On the background of the protests and increasing police violence against black citizens, four young boys rob a comic book store. The need of rebelling and specific form of showing dissatisfaction evokes in protests and demonstrations on the Los Angeles streets. Racism and all the abuse from the police just cannot do without any reaction from the society. And the youth does not remain idle. They just are tired of the endless repetition of this subject while it changes nothing at all. Humans die, people come out to the streets. But does it make any sense? Is it possible to make it better? A growing need for rebellion has been born in the minds of the teenage protagonists of the film “ANT”, and it does not always lead to the right actions.

In the opening scene we see a group of the running away boys. One of them blames the initiator of this whole project for the failed hit. Well, what can they do with that? If there’s no loots, it’s time to go home. During the riots on the streets it is very easy to find yourself in a wrong place and time, and those characters are the proof for that. The director introduces the narrator just after the opening scene in order to be able to go back to the previous incidents and explain the background and the context of the whole plot along the way. This procedure is often used in gangster movies, like for example in the iconic “Goodfellas” by Martin Scorsese. The plan for the break-in is rather easy and perfectly explains the lack of experience when characters encounter an unexpected obstacle. Together with them, we sneak into the Marvel’s fan comic book store. After the initial disappointment, it turns out that there is one truly valuable thing in there. By the way, the place hides other interesting gadgets, which could have been useful. Therefore, the robbery changes into a fun getaway with the boys, where opportunity doesn’t make a thief, yet reveals the four protagonists’ child-like imagination. But you just can’t always get away with simple playfulness.

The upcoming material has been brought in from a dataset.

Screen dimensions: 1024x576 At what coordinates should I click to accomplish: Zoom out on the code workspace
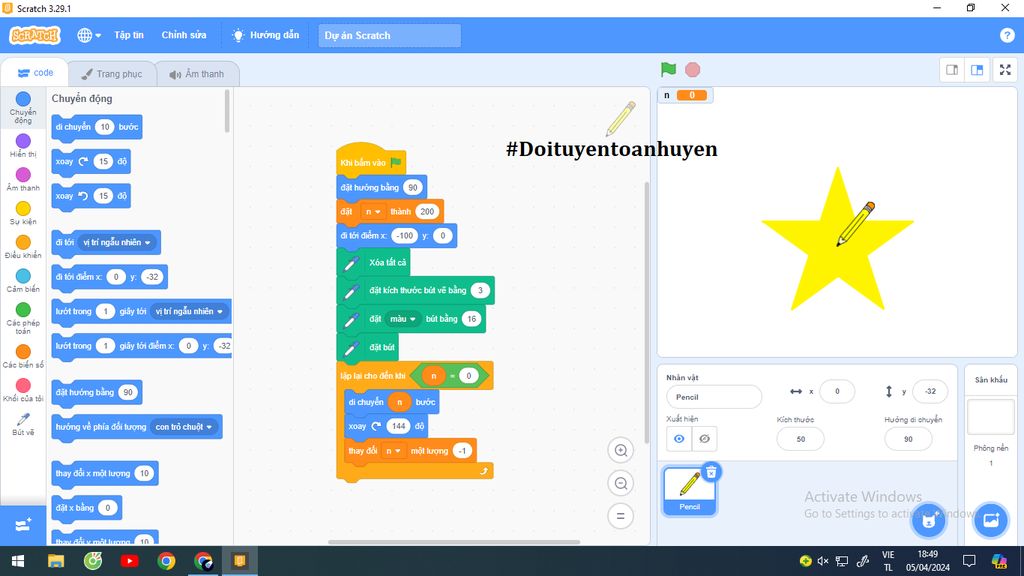pos(620,484)
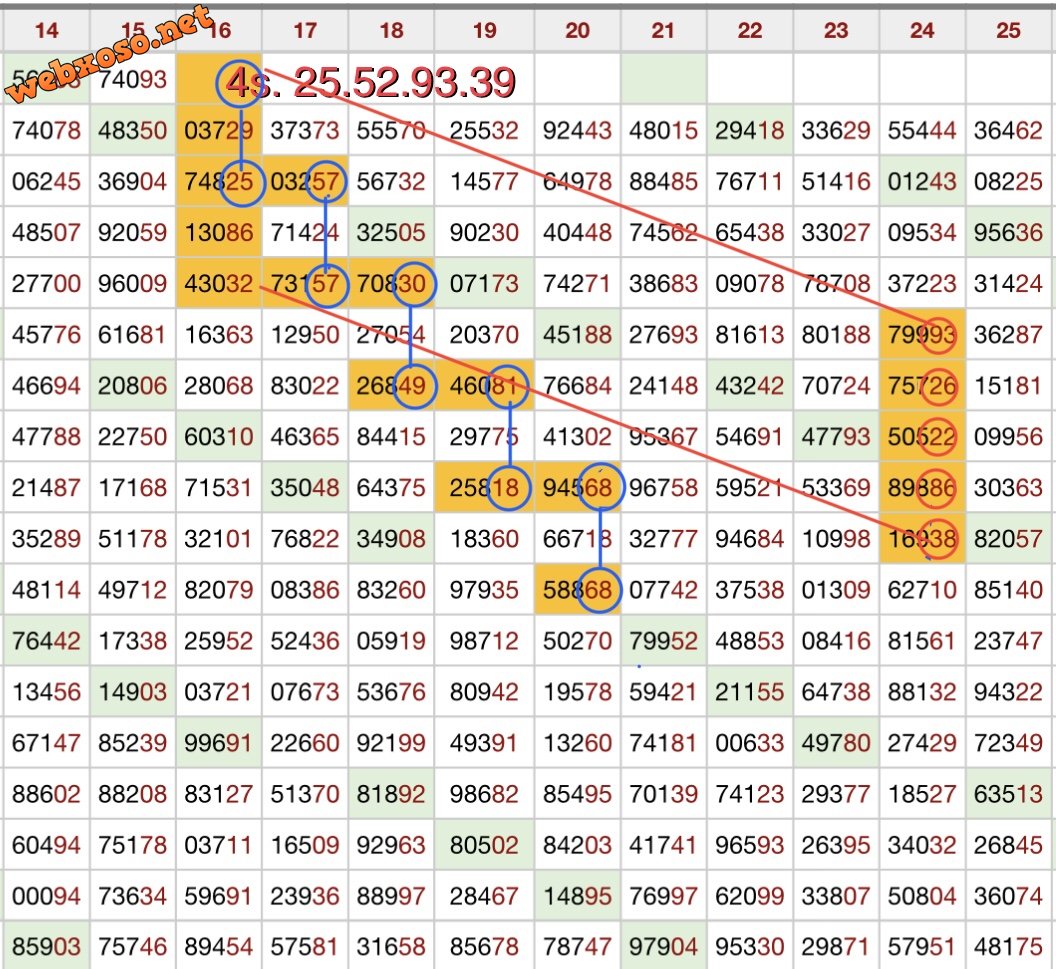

The Meyer’s short film takes only 13 minutes and is played out quite dynamically. The action is compact and suspenseful without a moment for any longer exchange between the characters. The subject matter was presented quite simply, without any doubts. The actions of the teens are motivated by the lack of future perspective. The disbelief in the legal way of improvement of the situation. This form presents us an obvious problem, but the protagonists’ pettiness can also overshadow the director’s intentions.